Passage:
Segment Open

Principle #4 - Reduce Impact of Variety

The final principle takes the occurrence of engineering change as given, and focuses on minimizing the impact. Product-product couplings, which exist between two interacting components that are part of the same system, are the source of much of the difficulty with product change. These problems are best addressed by product architecture. In particular, systems that are more modular and make use of standardized parts will experience a reduced impact from change since parts are more readily accessible, substitute easier, and reduce the total number of parts that must be managed.

• Suggestion #1 – Pursue a Modular Product Development Strategy. To efficiently customize products for individual customers requires a modular product architecture that determines what types of components will be used and what linkage system will connect them to make specific products for individual customers. Modular product architecture not only reduces the effects of product-product couplings, it also serves to create product lines that can be easily, quickly, and most important cost effectively customized. In other words, it simplifies the problem of supporting a customer led strategy. This Suggestion requires significant commitment and dedication of resources, which are beyond the scope of this project, however, this investigation supports other existing projects which will continue to pursue this issue.

Segment Closed

Complete the following:
(1) The Principle #4 passage names the ways that more modular systems with standardized parts feel less impact from change. List each of them.
(2) Answer these questions from the Principle #4 passage.
(a) Between what do product-product couplings exist?
(b) By what are the problems of product change best addressed?
(c) What two things does a modular product architecture determine?
(3) Print the part of the Principle #4 passage that opens with the words "Principle #4 - Reduce" and closes with "must be managed.".

Data under study:
Segment Open

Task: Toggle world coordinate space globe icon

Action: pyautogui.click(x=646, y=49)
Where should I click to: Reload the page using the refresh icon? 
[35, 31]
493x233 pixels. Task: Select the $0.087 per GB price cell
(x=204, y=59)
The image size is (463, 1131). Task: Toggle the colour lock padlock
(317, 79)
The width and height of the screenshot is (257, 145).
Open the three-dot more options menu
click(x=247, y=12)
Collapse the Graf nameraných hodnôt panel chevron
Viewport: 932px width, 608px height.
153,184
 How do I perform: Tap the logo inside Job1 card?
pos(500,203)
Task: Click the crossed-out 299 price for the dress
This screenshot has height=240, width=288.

Segment Closed
Segment Open

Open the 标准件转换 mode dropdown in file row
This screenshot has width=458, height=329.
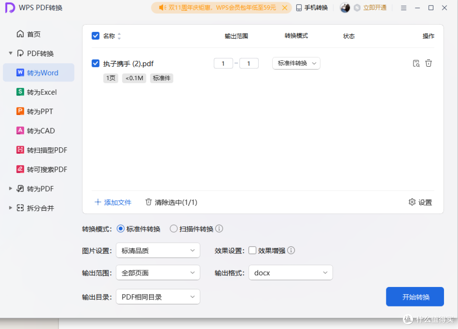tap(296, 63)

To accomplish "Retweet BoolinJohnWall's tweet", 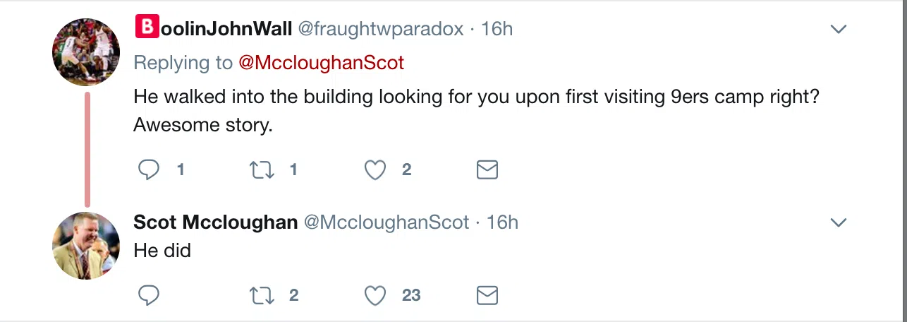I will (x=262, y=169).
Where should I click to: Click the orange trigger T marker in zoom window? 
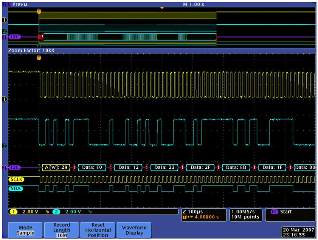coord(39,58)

Segment Closed

Answers for this exercise:
(1)
- Parts are more readily accessible.
- Parts substitute easier.
- The total number of parts that must be managed is reduced.

(2)
(a) Two interacting components that are part of the same system.
(b) Product architecture.
(c) What types of components will be used, and what linkage system will connect them.

(3)
Principle #4 - Reduce Impact of Variety

The final principle takes the occurrence of engineering change as given, and focuses on minimizing the impact. Product-product couplings, which exist between two interacting components that are part of the same system, are the source of much of the difficulty with product change. These problems are best addressed by product architecture. In particular, systems that are more modular and make use of standardized parts will experience a reduced impact from change since parts are more readily accessible, substitute easier, and reduce the total number of parts that must be managed.